Sabemos o que sabemos, não sabemos o que não sabemos
Em 2020, entre 10 e 20 de junho, três meses após a deteção em Portugal do primeiro caso de covid-19, do encerramento sequencial de escolas, imposição de teletrabalho, forte limitação da atividade económica e dos contactos sociais, mas sem qualquer vacinação contra a covid-19, estávamos com estes números: dois óbitos em média por dia devidos a covid; e, neste mesmo período, uma média diária de 324 novos casos diagnosticados.
A realidade, passado um ano, mas já com quase um terço da população vacinada, é hoje, para o mesmo período, de 10 a 20 de junho de 2021: dois óbitos em média por dia devidos a covid; e uma média de 393 novos casos diagnosticados a cada dia... Ou seja, quase mais 20% de casos diários do que no ano passado. E a mesma mortalidade... São estes os nossos dados oficiais.

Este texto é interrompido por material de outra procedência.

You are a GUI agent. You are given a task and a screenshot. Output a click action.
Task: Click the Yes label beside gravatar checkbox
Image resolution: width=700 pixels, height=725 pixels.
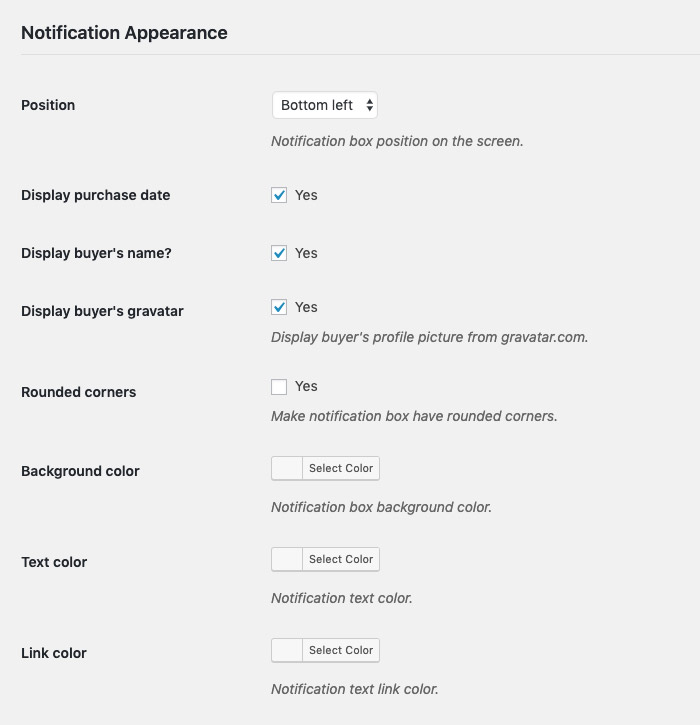[x=306, y=307]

Curiosamente, como nos lembramos, há poucas semanas, no mesmo dia em que Portugal abria sem restrições as suas fronteiras aos britânicos, a Alemanha fazia exatamente o oposto, por crer que a dita variante Delta da doença seria mais contagiosa e menos afetada pela vacinação. Angela Merkel, aliás, não deixou de o assinalar de forma audível... Não quero ser um novo especialista instantâneo em covid nem sequer tenho qualificações ou competências específicas para tirar todas as consequências destes e de outros dados. Mas, sendo o meio de junho um tempo do ano especial entre nós (um feriado nacional; feriados municipais em diversos concelhos, desde logo Lisboa; bom tempo e o início habitual do "espírito" de férias e de festas; início da época de turismo mais massificado, etc.), parece-me um bom termo de comparação, mesmo sendo um período (11 dias) limitado.
E muito mudou neste ano, objetivamente. Vejamos o que em teoria nos poderia desde logo proteger adicionalmente: vacinas - agora disponíveis e a ser administradas em larga escala; máscaras - antes execradas em Portugal e, depois, miraculosamente, legalmente exigidas; milhares de óbitos infelizes adicionais neste último ano e a maioria entre os mais fragilizados e, portanto, mais suscetíveis ao contágio e a esse fim; e muito mais casos de recuperados de covid em Portugal, e pelo mundo, potencialmente assim mais imunes (ou não...) a reinfeções.
No entanto, temos novas variantes do vírus, que parecem conseguir fintar a imunidade, seja a natural seja a criada pela vacinação. Um grande cansaço adicional em todos nós por esta espécie de suspensão da normalidade e da sociabilidade, imprevisível na sua duração e nos seus contornos e exigências. E um acumular perigoso das doenças e do adiar de diagnósticos e de tratamentos de tudo o resto que não é covid... Até agora, infelizmente, aquilo que verdadeiramente resultou, quanto a números públicos, foi o confinamento obrigatório.
A conclusão mais óbvia parece ser, portanto, pelo menos para mim, que há uma probabilidade infeliz de entre outubro de 2021 e fevereiro de 2022 podermos vir a passar pelo mesmo triste cenário que nos reservou o passado outono-inverno... E que a vacinação não está a ser tão decisiva quanto se esperava para abrandar significativamente a mortalidade ou sequer os contágios diagnosticados e contabilizados (e, portanto, em regra, sintomáticos). Imagino, portanto, que, para os decisores políticos, neste momento, exista um enorme ponto de interrogação nas suas cabeças. "O que fazer", como já perguntava, na capa, Lenine? Porque algo terá de ser feito entre julho e setembro, sob pena de regressarmos a números que não queremos.
No entanto, os Estados Unidos e o Brasil já ensinaram ao mundo que se pode viver, social e politicamente, com números de mortes por covid impensáveis em tempo de paz, para países no contexto ocidental e democráticos. Será esse o nosso futuro, nacional e europeu? A banalização, o reenquadramento e a menorização desta peste, a favor da normalização económica e social? Tudo indica que sim. Mesmo que os números de junho de 2022 sejam semelhantes ou piores, a nossa reação provavelmente já será outra. Um encolher de ombros? Será simplesmente um conformado "ar que se lhe deu", como na nossa expressão histórica sobre a poliomielite? Deste nosso tempo estranho, de escândalo inicial e sucessivo apaziguamento silencioso perante a doença e a morte, só temos hoje uma certeza: sobreviveremos, mas não seremos melhores depois.